_TASKS_.
a) In the article on California's Care Court proposal, who is the state's health and human services secretary?
b) Carry on the article on California's Care Court proposal, starting after its final sentence.

_EXTRACT PROVIDED_.
⟨

If the person with mental illness didn’t want to participate, they could still be subject to the existing system of temporary 72-hour holds, or in some cases, year-long conservatorships.
Sacramento Mayor Darrell Steinberg, a longtime mental health advocate, said the governor’s plan will finally create a right to treatment in California, something that doesn’t exist under the current system.
“When we shut the state mental hospitals many decades ago, people with severe mental illness were not afforded any kind of a right to treatment,” he said. “Now, when it comes to mental health, care and treatment, especially for people who are the most severely in chronically ill living in our living on our streets, they currently have no entitlement, and in many instances, no expectation, that they’re going to get the help that they need.”
Dr. Mark Ghaly, the state’s health and human services secretary, pointed out that not all counties have to follow Laura’s Law. They can opt in or out, given their preference.
With the Care Court law, all counties would be required to participate, a key factor, Ghaly said. Those who don’t participate could be sanctioned.
“We don’t need to look at the models and tools from decades ago,” Ghaly said. “We’ve modernized many of them, and the innovation is about how do we bring those models that we see in pockets of California and bring those to scale through a program like this.”
State Sen. Susan Eggman, D-Stockton, called the governor’s proposal “bold and much-needed.”
“We have also heard the calls to fix our broken behavioral health system and we must continue to focus on it. Should this proposal be implemented, the current system will still be there to receive folks who may not meet CARE Court criteria or fall out of the system,” Eggman said in a statement.
The senator said she is working on a number of bills to improve the behavioral health system, including refocusing the Mental Health Services Act, a funding mechanism, on achieving treatment outcomes rather than just meeting funding formula requirements. She also is looking at modernizing the conservatorship process.
Compelling local governments to provide services, and individuals to use those services, is only part of the problem, some say.

⟩

_Dataset entries_.
⟨

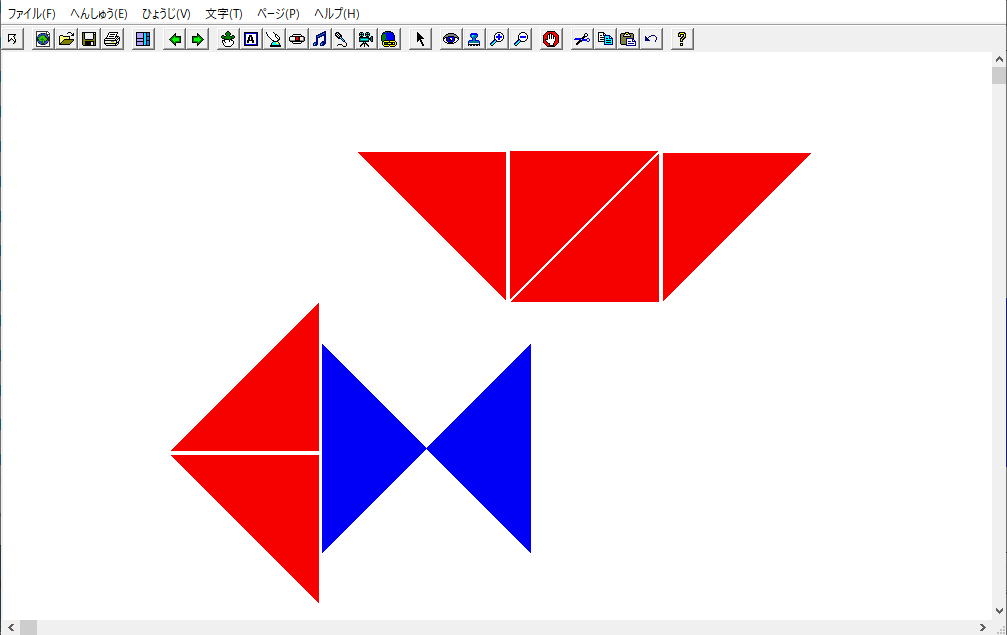1007x635 pixels.
Task: Save with the floppy disk icon
Action: (x=89, y=39)
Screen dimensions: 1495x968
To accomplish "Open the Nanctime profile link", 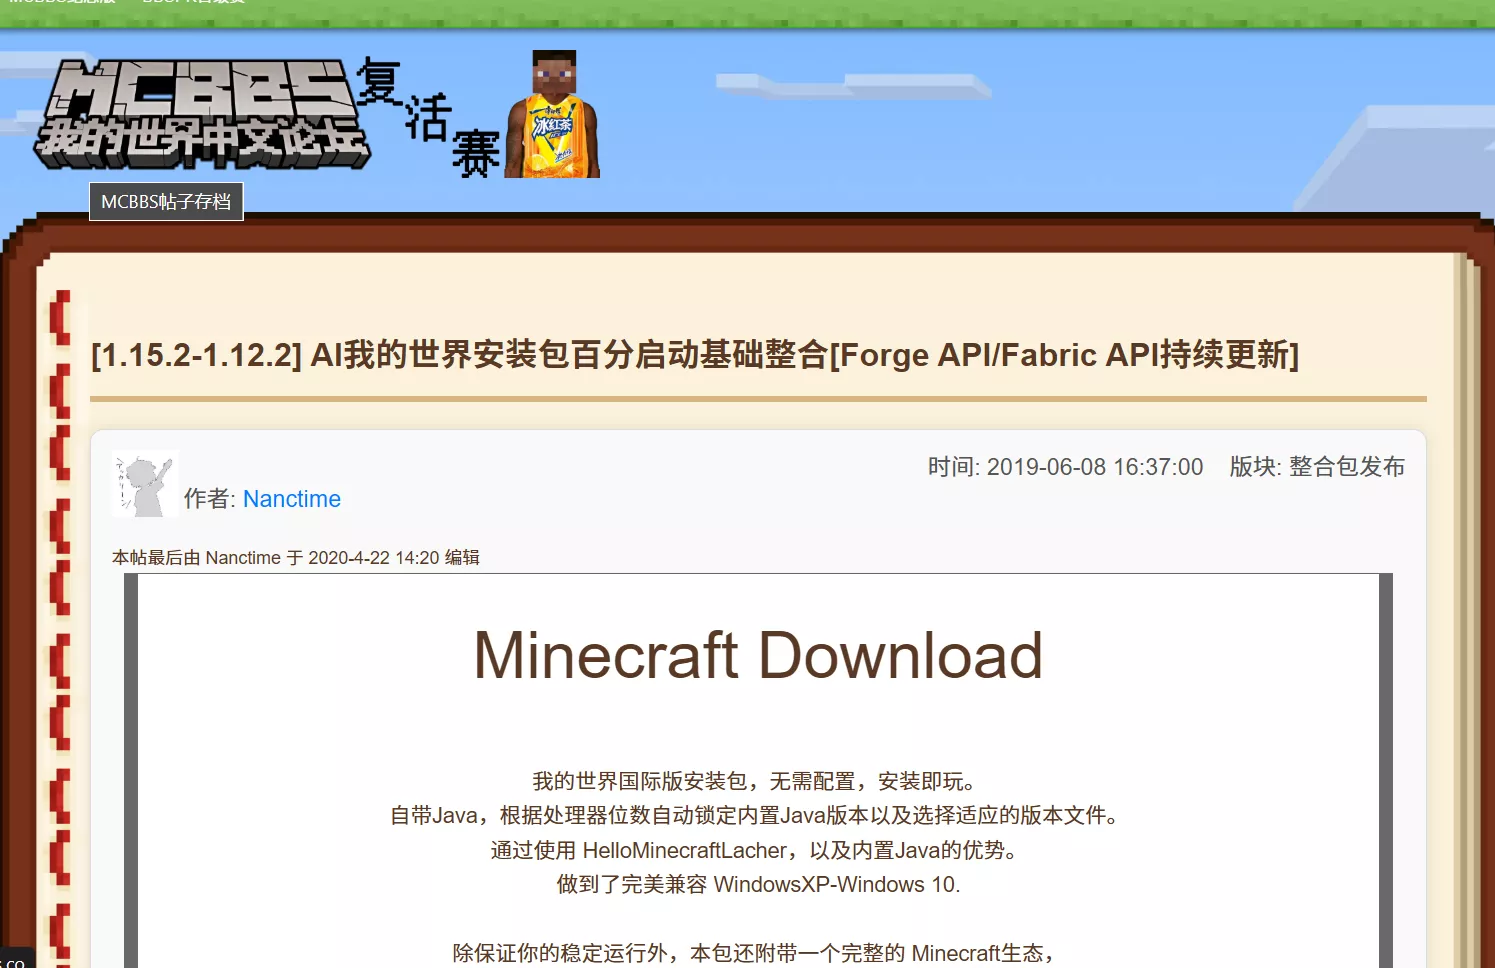I will (x=291, y=499).

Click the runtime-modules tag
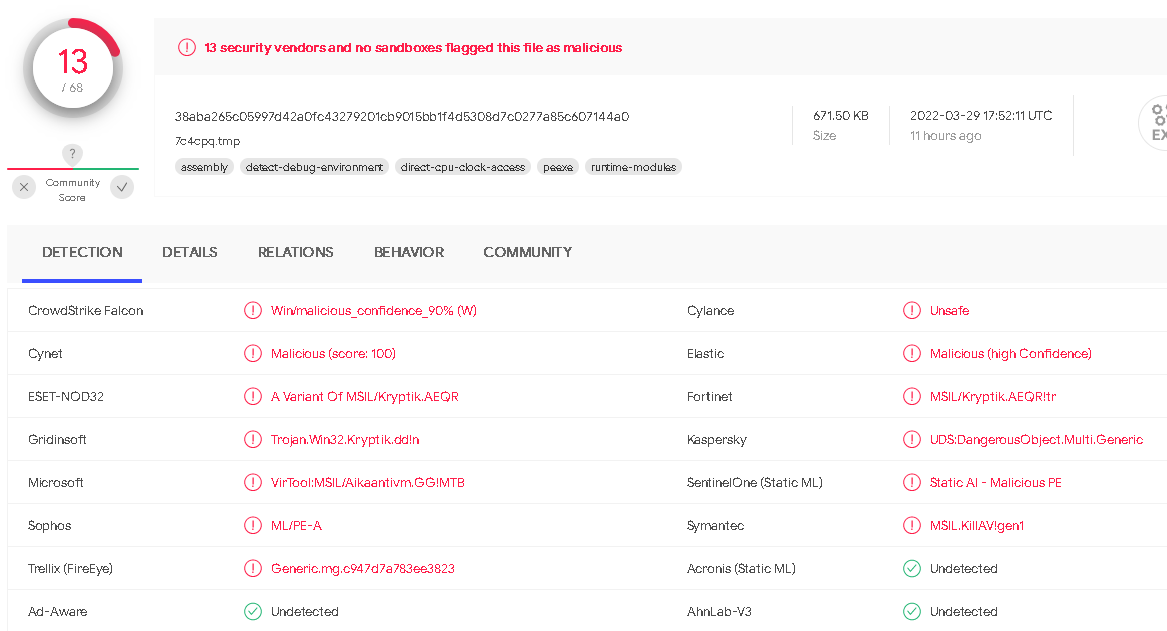(633, 167)
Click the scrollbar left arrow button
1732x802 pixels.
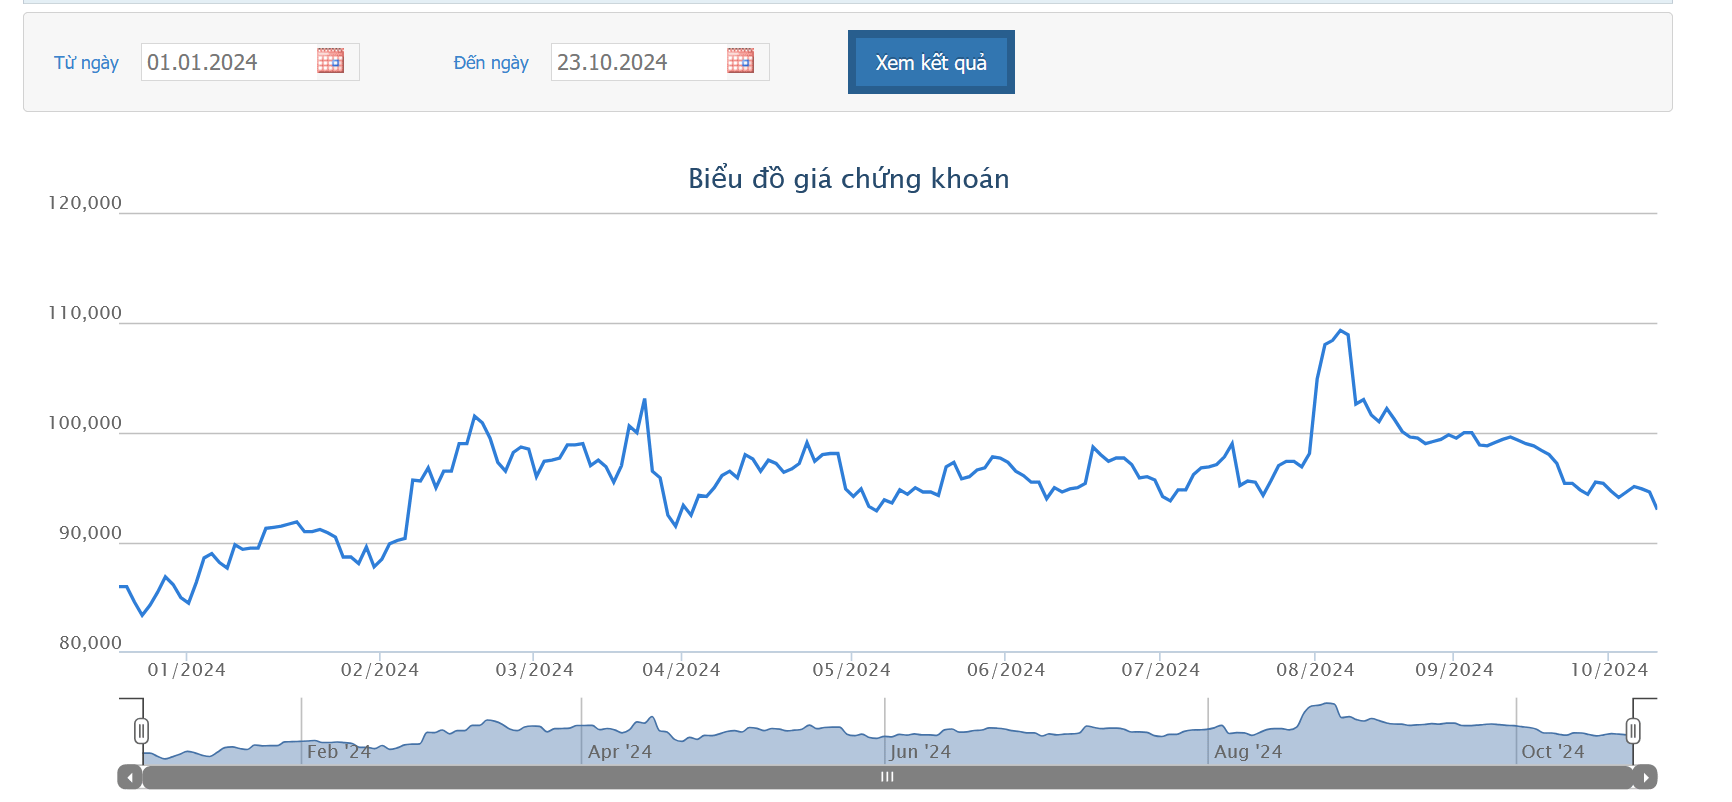click(x=130, y=777)
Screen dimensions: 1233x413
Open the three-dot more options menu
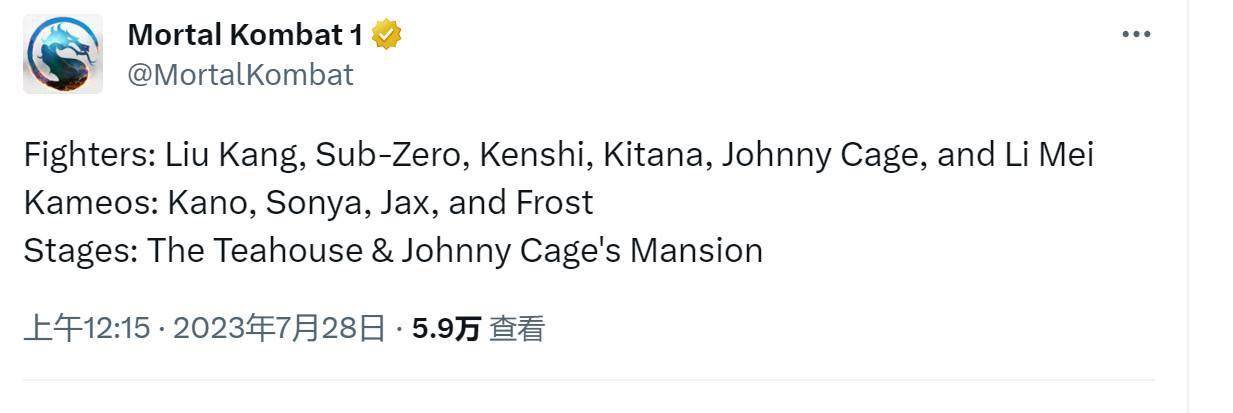(x=1136, y=34)
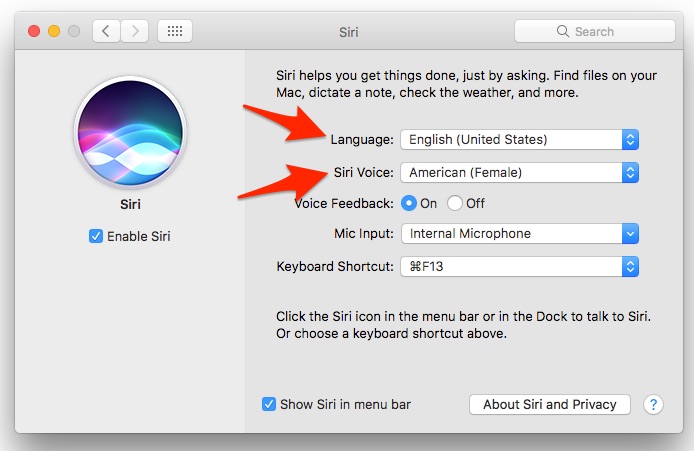The image size is (694, 451).
Task: Open the Mic Input dropdown
Action: [519, 234]
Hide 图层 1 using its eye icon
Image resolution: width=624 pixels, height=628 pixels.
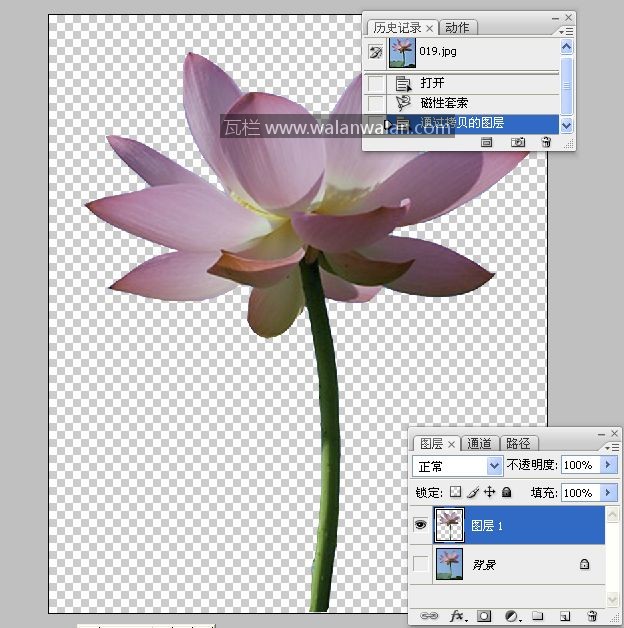pos(421,525)
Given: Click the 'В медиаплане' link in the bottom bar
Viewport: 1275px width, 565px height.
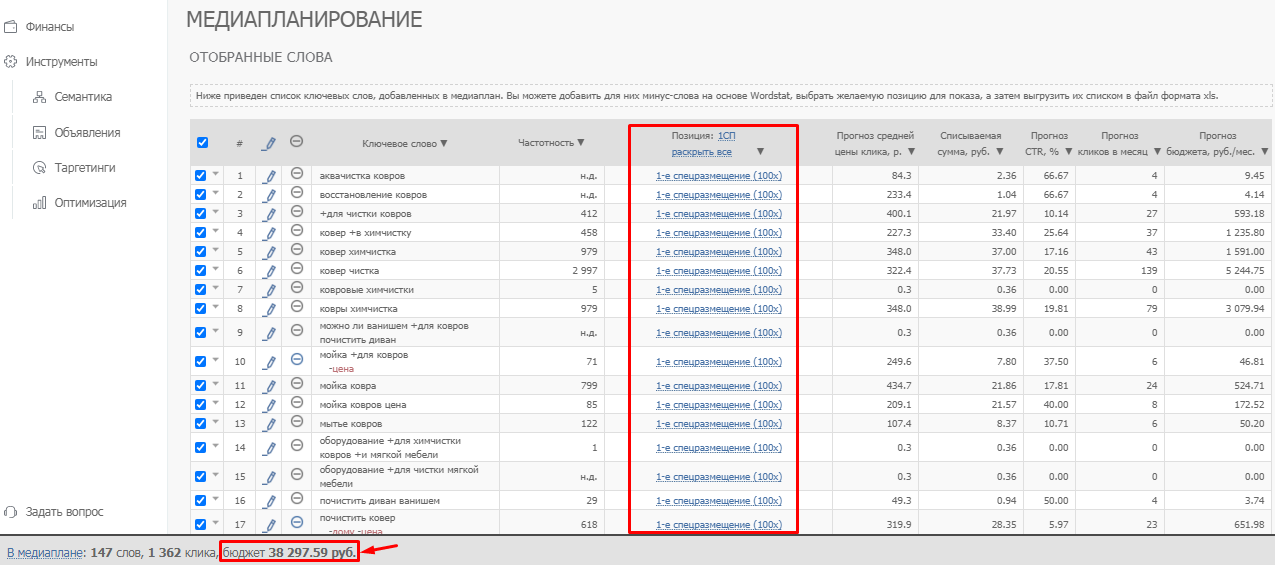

⟩

_RESPONSES BY ITEM NUMBER_.
a) Dr. Mark Ghaly.

b)
Michelle Cabrera, executive director of the California County Behavioral Health Directors Association, said the lack of affordability in California has created an “assembly line” of new behavioral health clients for counties to assist.
Not only does the state need to lower housing costs, Cabrera said, it needs to provide more ongoing funding to counties to expand mental health services. State money is often distributed to these programs through one-time grants, she said, which makes it hard to hire staff or plan out services.
“We have built ourselves a patchwork, not even a whole quilt,” she said.
The state’s Mental Health Services Act, championed by Steinberg as a legislator and passed by Proposition 63 in 2004, now generates $3.8 billion a year.
But some advocates say more is needed.
Scarlet Hughes, executive director of the California State Association of Public Administrators, Public Guardians, and Public Conservators, said she and her members look forward to working with lawmakers to strengthen this new proposal and address the “significant impacts it will undoubtedly have on demand” for county programs.
The association is proposing the state dedicate $200 million annually to address critical staffing shortages and prevent greater human suffering for people with severe mental illness, severe cognitive deficits, people who are seriously and persistently mentally ill and homeless, and adults who have been victimized and exploited.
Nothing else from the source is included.